BRIEF A: According to the property graphs page, which columns does the index idx_knows_both cover?

Property Graphs

Model and query complex relationships with graph database capabilities

Overview

entropyDB supports property graphs for modeling complex, highly connected data. Query relationships efficiently with path traversals and pattern matching.

Key Features

Labeled property graph model
Cypher-like query language
Efficient path traversals
Pattern matching and graph algorithms

Creating Graph Schema

-- Create vertex table (nodes)
CREATE TABLE person (
  id SERIAL PRIMARY KEY,
  name TEXT NOT NULL,
  age INT,
  properties JSONB,
  created_at TIMESTAMP DEFAULT NOW()
);

-- Create edge table (relationships)
CREATE TABLE knows (
  id SERIAL PRIMARY KEY,
  from_person_id INT REFERENCES person(id),
  to_person_id INT REFERENCES person(id),
  since DATE,
  strength FLOAT,
  properties JSONB,
  created_at TIMESTAMP DEFAULT NOW()
);

-- Indexes for efficient traversals
CREATE INDEX idx_knows_from ON knows(from_person_id);
CREATE INDEX idx_knows_to ON knows(to_person_id);
CREATE INDEX idx_knows_both ON knows(from_person_id, to_person_id);

-- Additional vertex types
CREATE TABLE company (
  id SERIAL PRIMARY KEY,
  name TEXT NOT NULL,
  industry TEXT,
  properties JSONB
);

CREATE TABLE works_at (
  id SERIAL PRIMARY KEY,
  person_id INT REFERENCES person(id),
  company_id INT REFERENCES company(id),
  role TEXT,
  start_date DATE,
  end_date DATE
);

Basic Graph Operations

Creating Vertices and Edges

-- Create vertices
INSERT INTO person (name, age, properties)
VALUES 
  ('Alice', 30, '{"city": "NYC", "occupation": "Engineer"}'::jsonb),
  ('Bob', 28, '{"city": "SF", "occupation": "Designer"}'::jsonb),
  ('Charlie', 35, '{"city": "LA", "occupation": "Manager"}'::jsonb);

-- Create edges
INSERT INTO knows (from_person_id, to_person_id, since, strength)

BRIEF B: Update the stretch of the listing from its first line through the line containing "click(1426, 119)", replacing "blue" with "gray" and leaving everything else unchanged. Omit the pictures from your answer.

LISTED ENTRIES:

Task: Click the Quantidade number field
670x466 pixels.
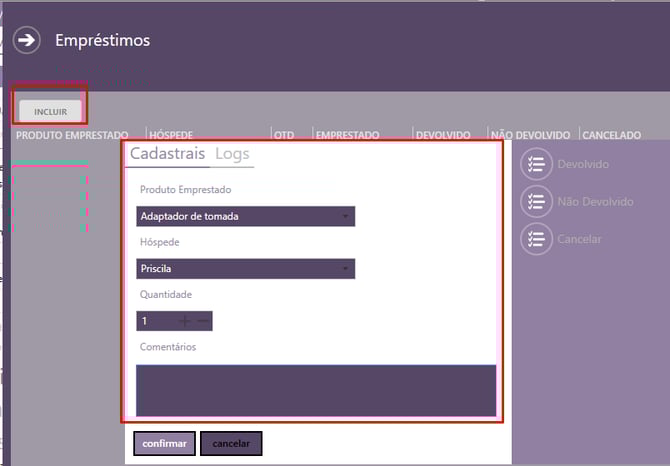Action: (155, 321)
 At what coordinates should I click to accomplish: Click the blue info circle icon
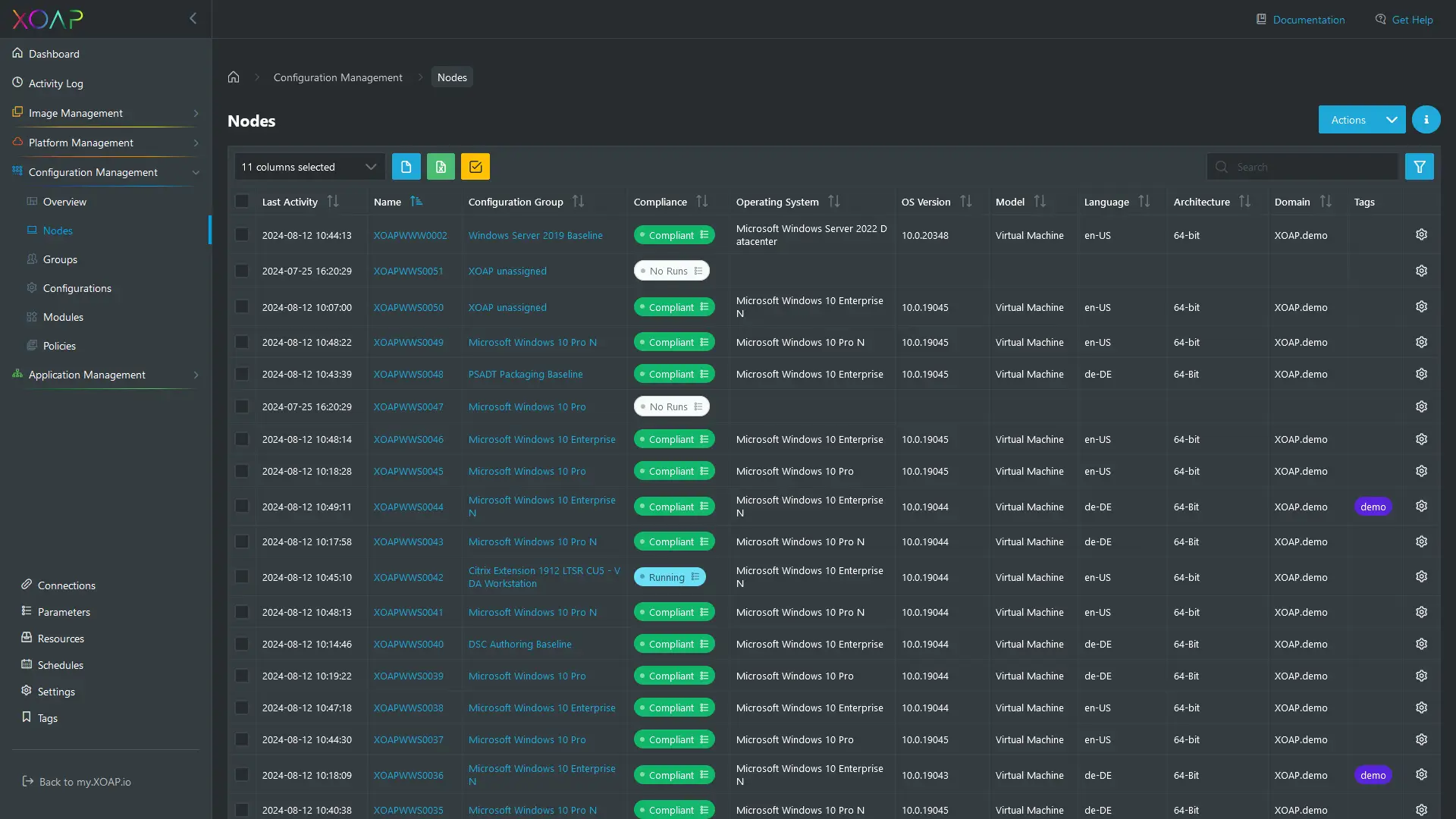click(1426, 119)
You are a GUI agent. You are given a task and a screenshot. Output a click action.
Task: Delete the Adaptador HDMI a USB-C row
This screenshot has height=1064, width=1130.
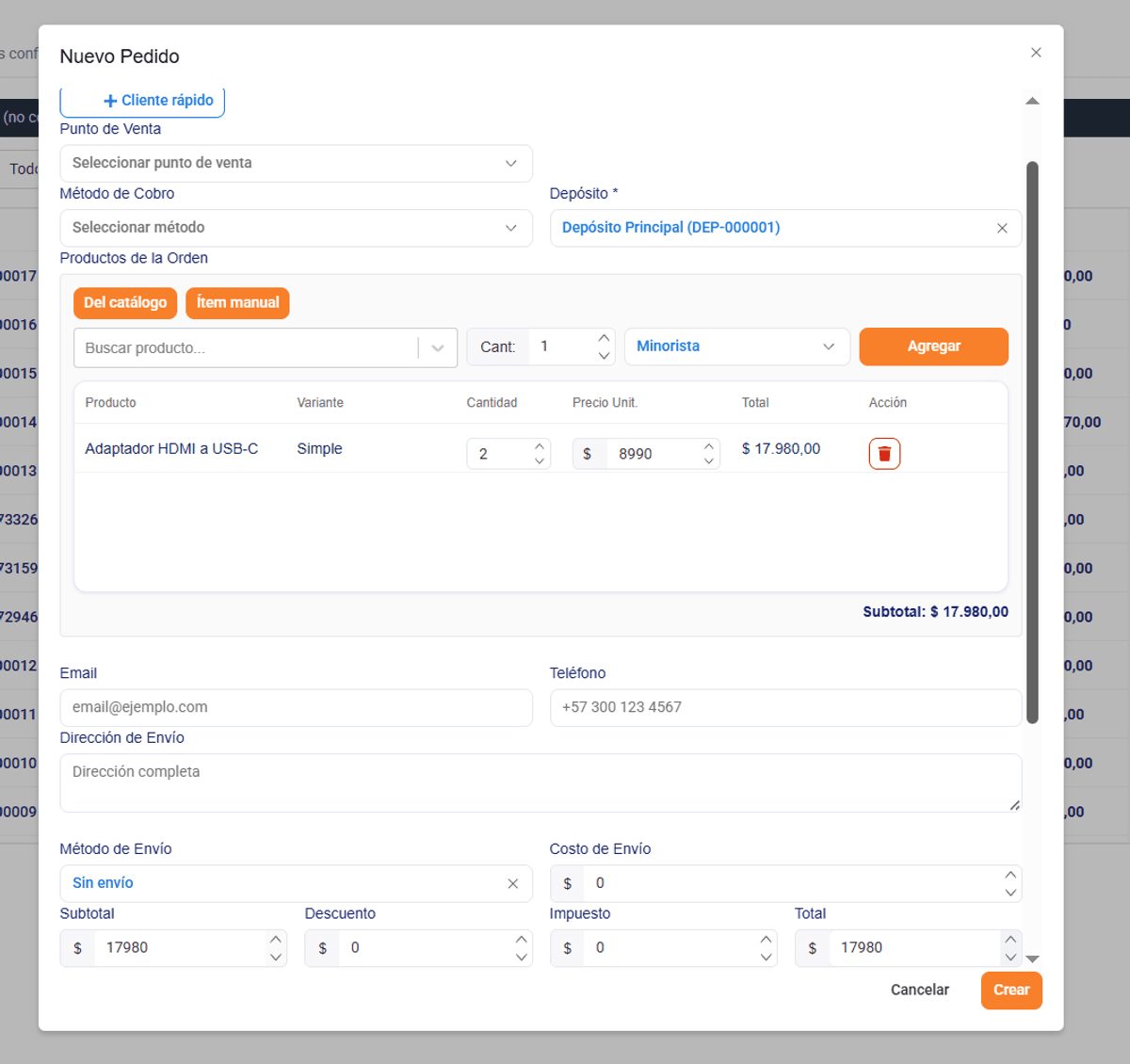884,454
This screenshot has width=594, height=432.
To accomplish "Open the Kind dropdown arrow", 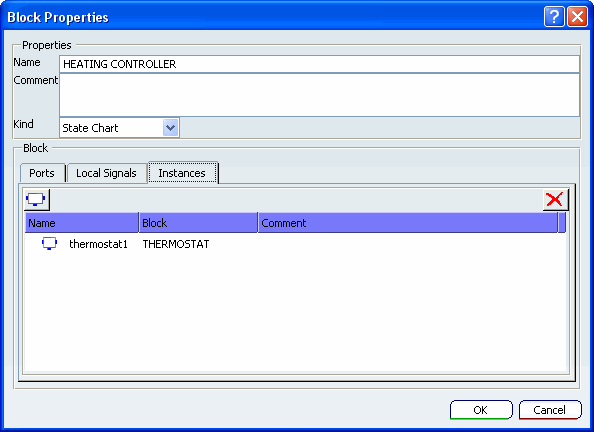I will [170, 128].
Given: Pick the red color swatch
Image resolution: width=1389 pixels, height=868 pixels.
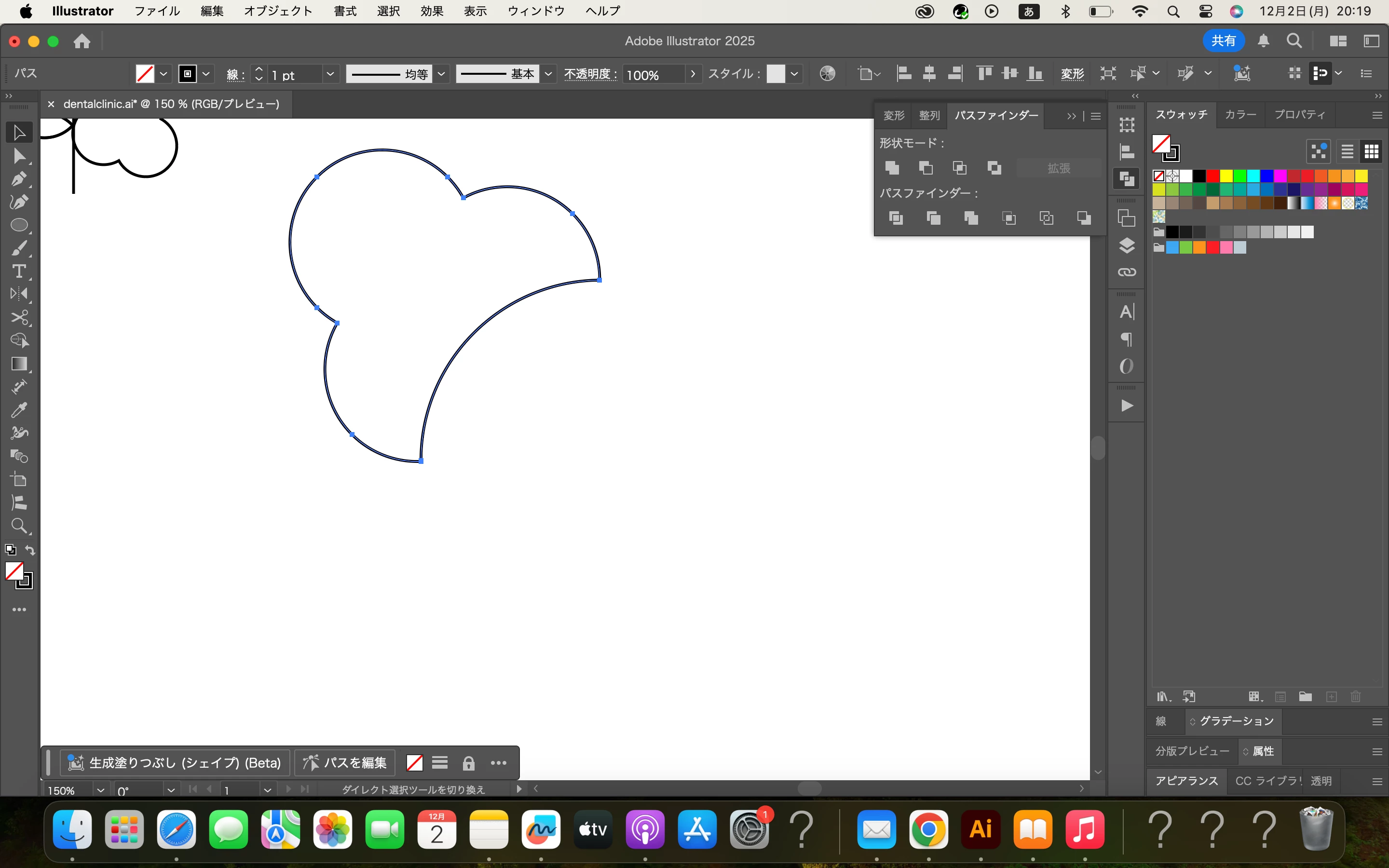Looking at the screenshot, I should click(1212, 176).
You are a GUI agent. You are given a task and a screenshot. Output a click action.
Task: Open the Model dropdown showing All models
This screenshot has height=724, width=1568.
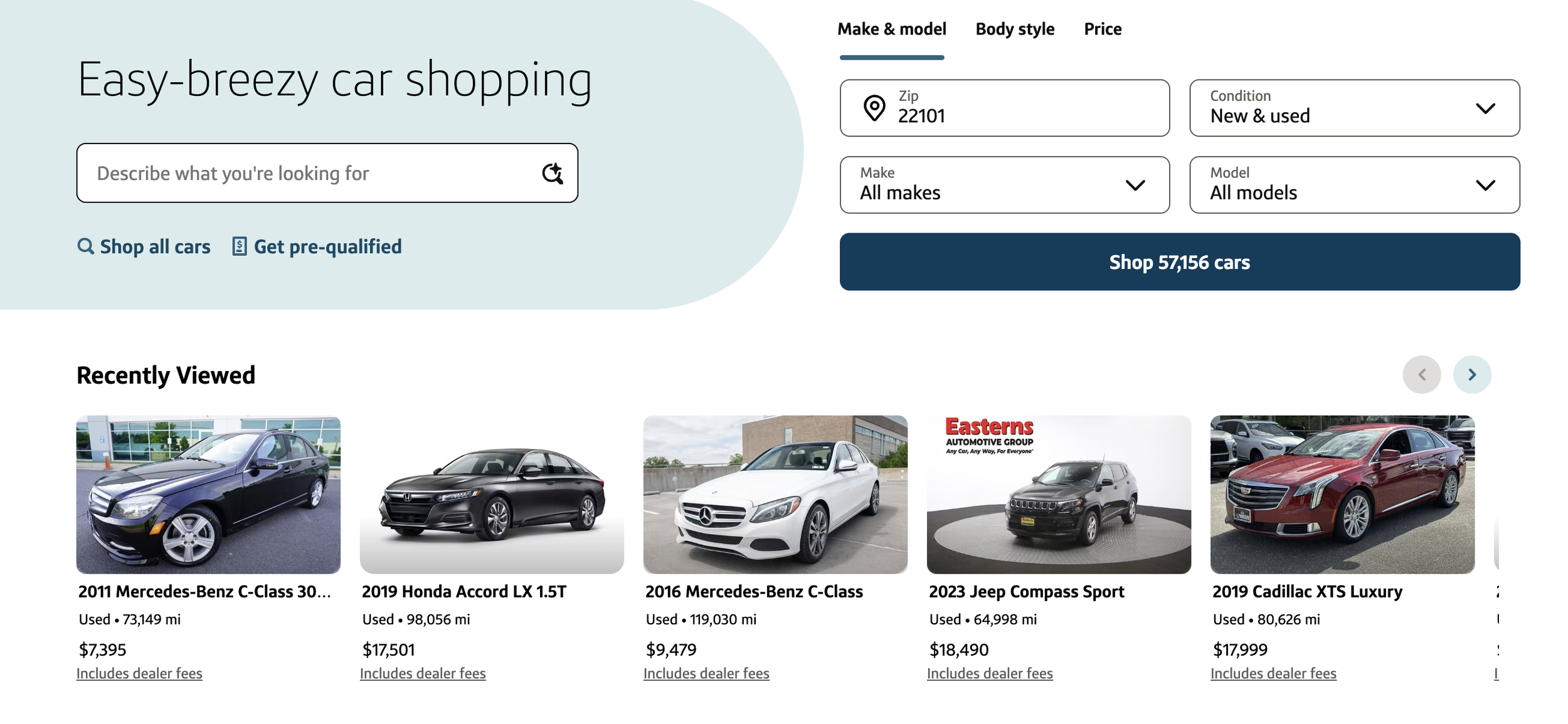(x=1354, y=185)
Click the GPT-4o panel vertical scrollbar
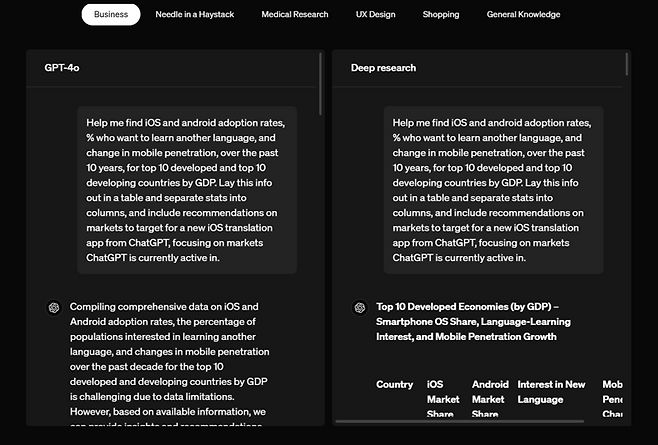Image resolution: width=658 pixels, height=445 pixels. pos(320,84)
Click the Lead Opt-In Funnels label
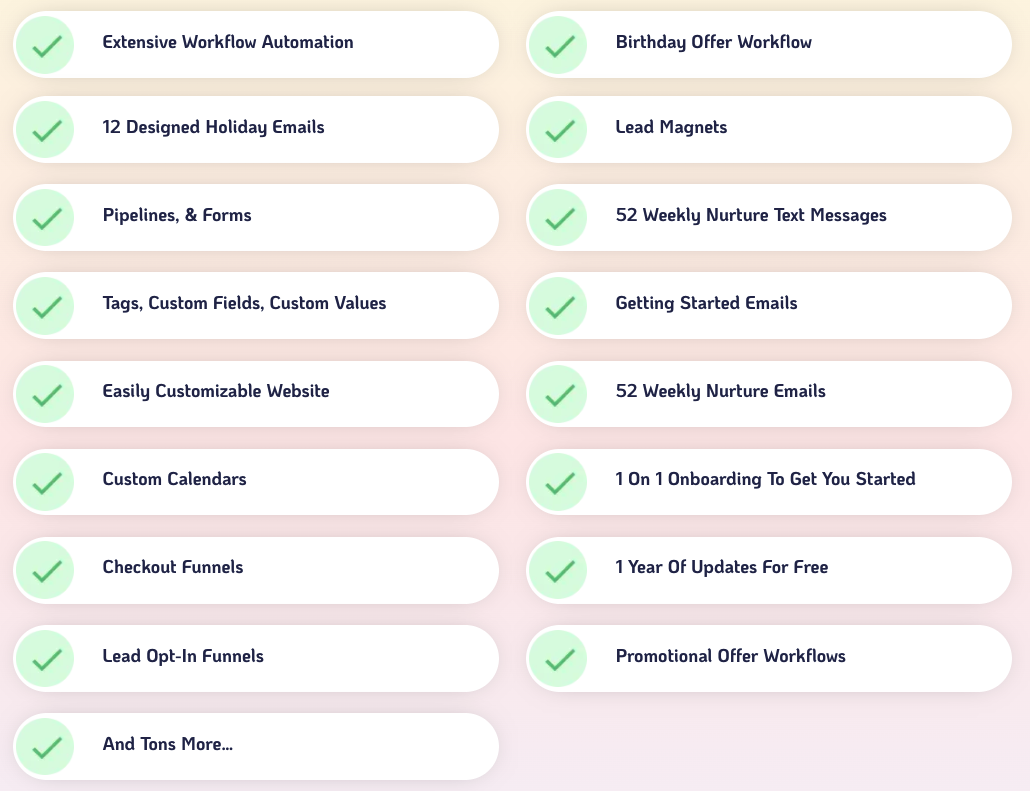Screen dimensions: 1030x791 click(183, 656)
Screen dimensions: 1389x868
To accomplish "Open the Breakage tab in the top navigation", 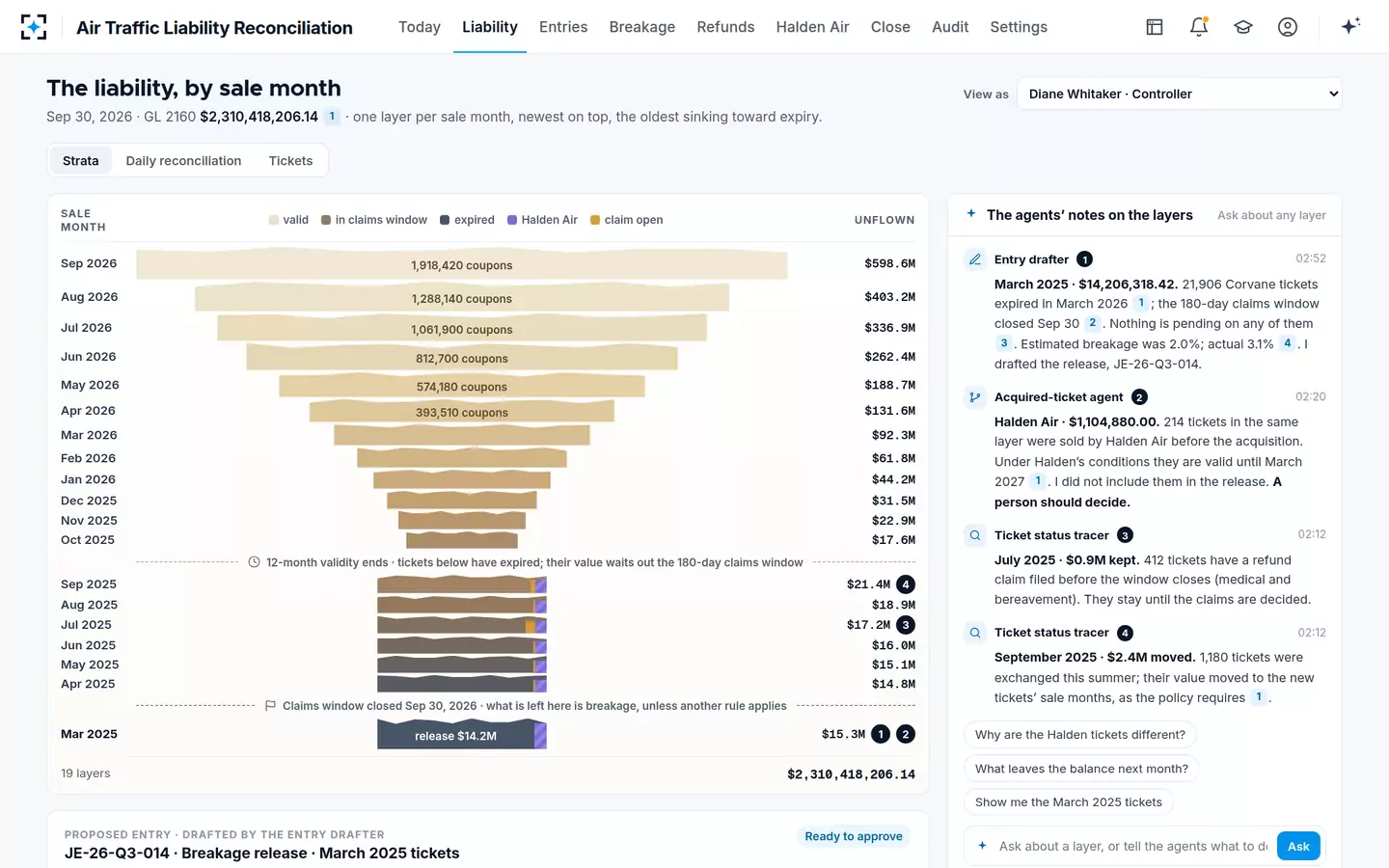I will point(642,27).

TASK RESULT A: from_person_id and to_person_id

TASK RESULT B:
Task: Click the Quantidade number field
670x466 pixels.
Action: (155, 321)
 At what coordinates should I click to accomplish: Click the gray info circle icon
click(1426, 119)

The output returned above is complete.